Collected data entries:
========================================

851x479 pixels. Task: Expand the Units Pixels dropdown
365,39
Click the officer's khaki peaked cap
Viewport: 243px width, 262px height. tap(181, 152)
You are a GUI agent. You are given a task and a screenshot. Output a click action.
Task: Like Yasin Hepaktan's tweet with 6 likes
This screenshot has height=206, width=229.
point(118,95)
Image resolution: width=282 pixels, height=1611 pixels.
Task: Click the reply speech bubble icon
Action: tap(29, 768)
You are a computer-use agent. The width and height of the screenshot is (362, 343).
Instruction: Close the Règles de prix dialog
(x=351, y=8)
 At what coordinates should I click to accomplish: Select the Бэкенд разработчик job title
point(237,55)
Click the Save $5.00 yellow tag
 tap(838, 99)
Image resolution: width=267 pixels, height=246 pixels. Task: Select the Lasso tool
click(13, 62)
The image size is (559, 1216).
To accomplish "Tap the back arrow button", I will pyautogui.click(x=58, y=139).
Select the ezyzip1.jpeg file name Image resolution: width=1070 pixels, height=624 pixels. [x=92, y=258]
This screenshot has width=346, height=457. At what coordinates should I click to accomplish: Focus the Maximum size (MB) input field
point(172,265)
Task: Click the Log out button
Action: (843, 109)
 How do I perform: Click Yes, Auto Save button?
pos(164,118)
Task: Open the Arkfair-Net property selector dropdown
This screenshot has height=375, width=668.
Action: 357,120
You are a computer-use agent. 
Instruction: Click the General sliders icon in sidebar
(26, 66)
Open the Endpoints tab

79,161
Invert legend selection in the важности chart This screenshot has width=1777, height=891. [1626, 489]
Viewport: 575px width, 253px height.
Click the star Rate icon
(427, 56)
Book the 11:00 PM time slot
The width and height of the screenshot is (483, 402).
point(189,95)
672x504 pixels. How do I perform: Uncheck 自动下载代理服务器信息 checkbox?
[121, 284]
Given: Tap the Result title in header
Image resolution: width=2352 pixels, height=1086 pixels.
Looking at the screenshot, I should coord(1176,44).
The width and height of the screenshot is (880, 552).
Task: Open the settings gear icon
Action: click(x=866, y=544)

========================================

## What is required
Please reproduce, exactly as they appear above, the lines from the line containing "Open the Endpoints tab" up to and including the line containing "Book the 11:00 PM time slot".

## Exercise answer
Open the Endpoints tab

79,161
Invert legend selection in the важности chart This screenshot has width=1777, height=891. [1626, 489]
Viewport: 575px width, 253px height.
Click the star Rate icon
(427, 56)
Book the 11:00 PM time slot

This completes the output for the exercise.